---------- GIVEN INFORMATION

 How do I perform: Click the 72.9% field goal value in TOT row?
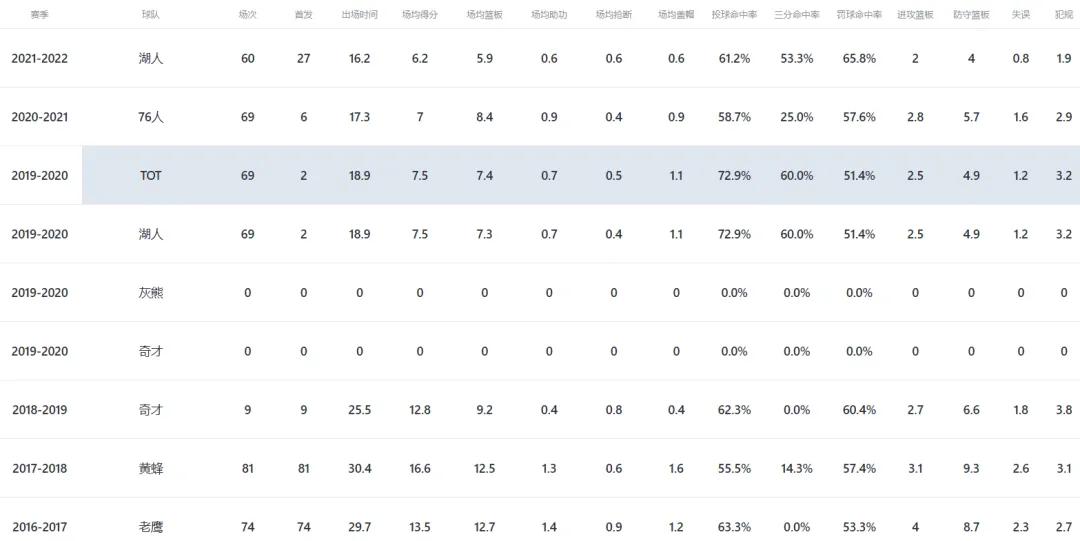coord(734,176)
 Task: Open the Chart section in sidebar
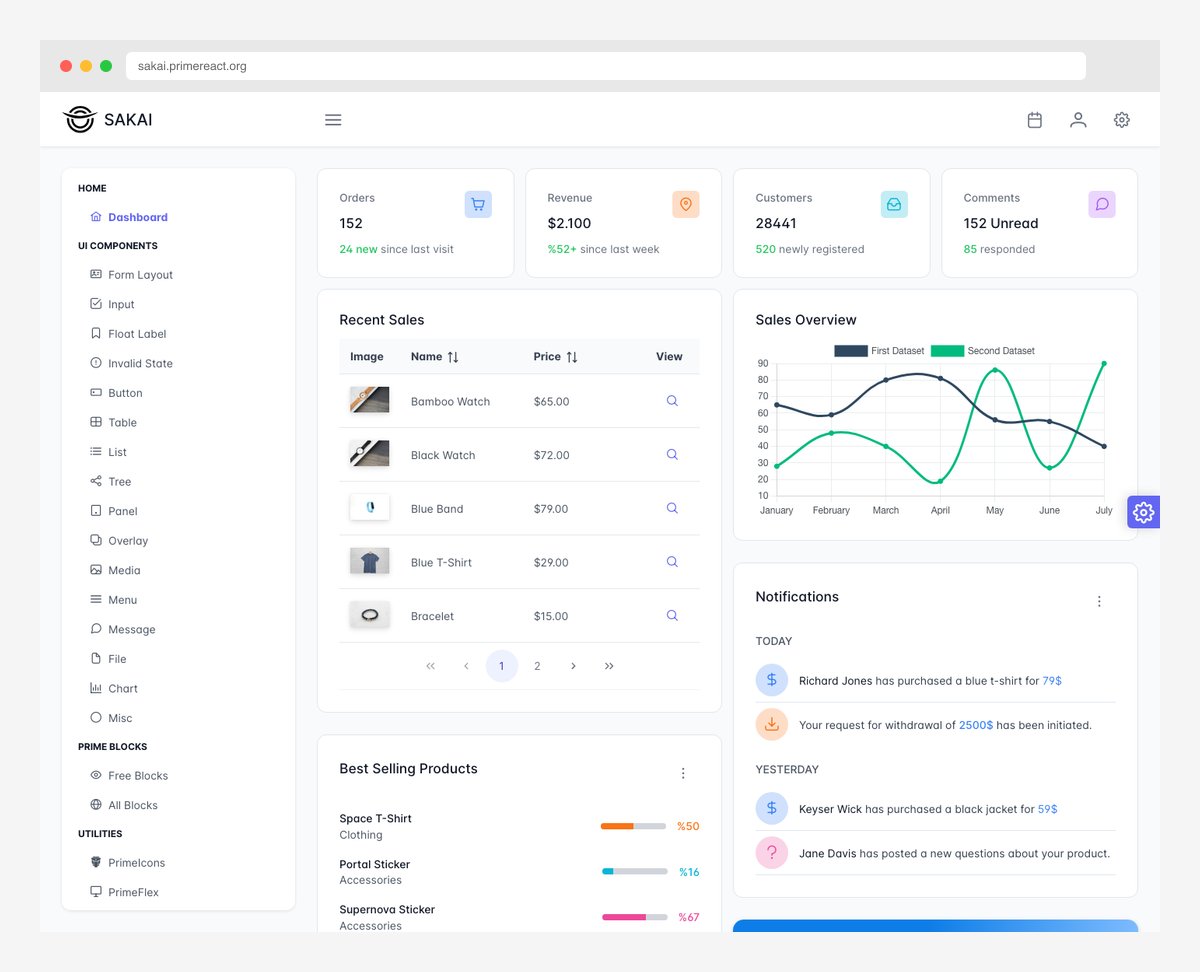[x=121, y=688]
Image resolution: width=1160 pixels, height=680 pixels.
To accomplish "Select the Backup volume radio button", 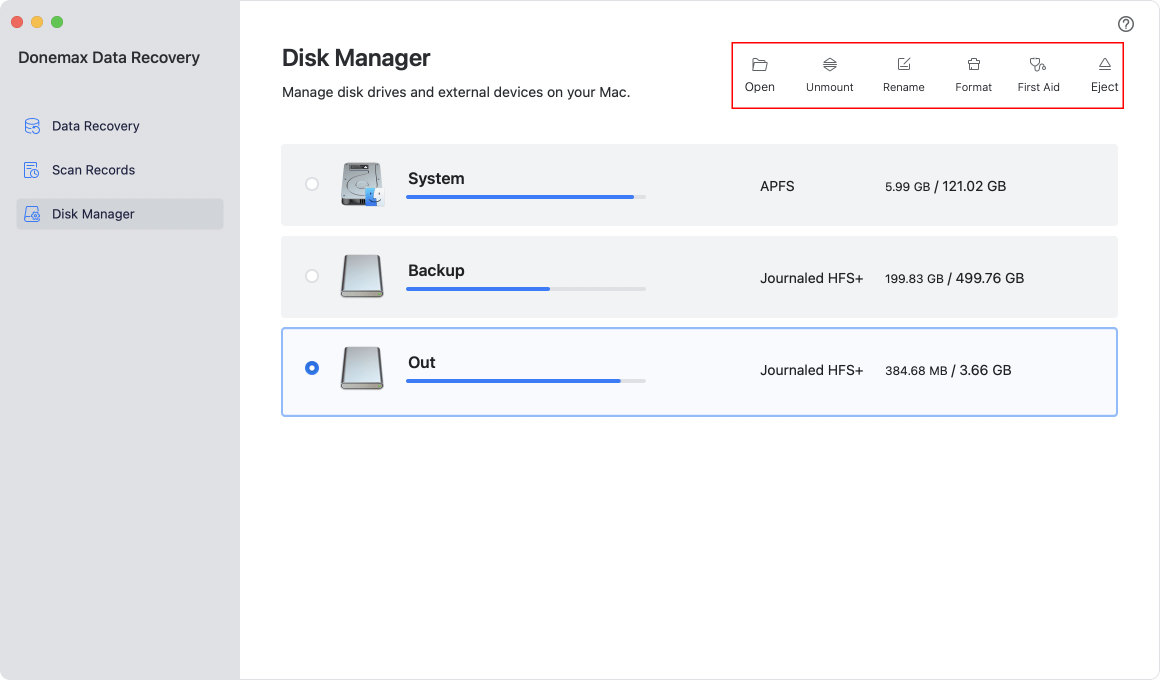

--------------------

▶ _TASK TO CARRY OUT_: Write out every line of the listing above word for word, leaving out the pictures.

▶ _FINAL RESULT_:
 How do I perform: Click the 72.9% field goal value in TOT row?
coord(734,176)
 Task: Open the Chart section in sidebar
[x=121, y=688]
Image resolution: width=1160 pixels, height=680 pixels.
To accomplish "Select the Backup volume radio button", 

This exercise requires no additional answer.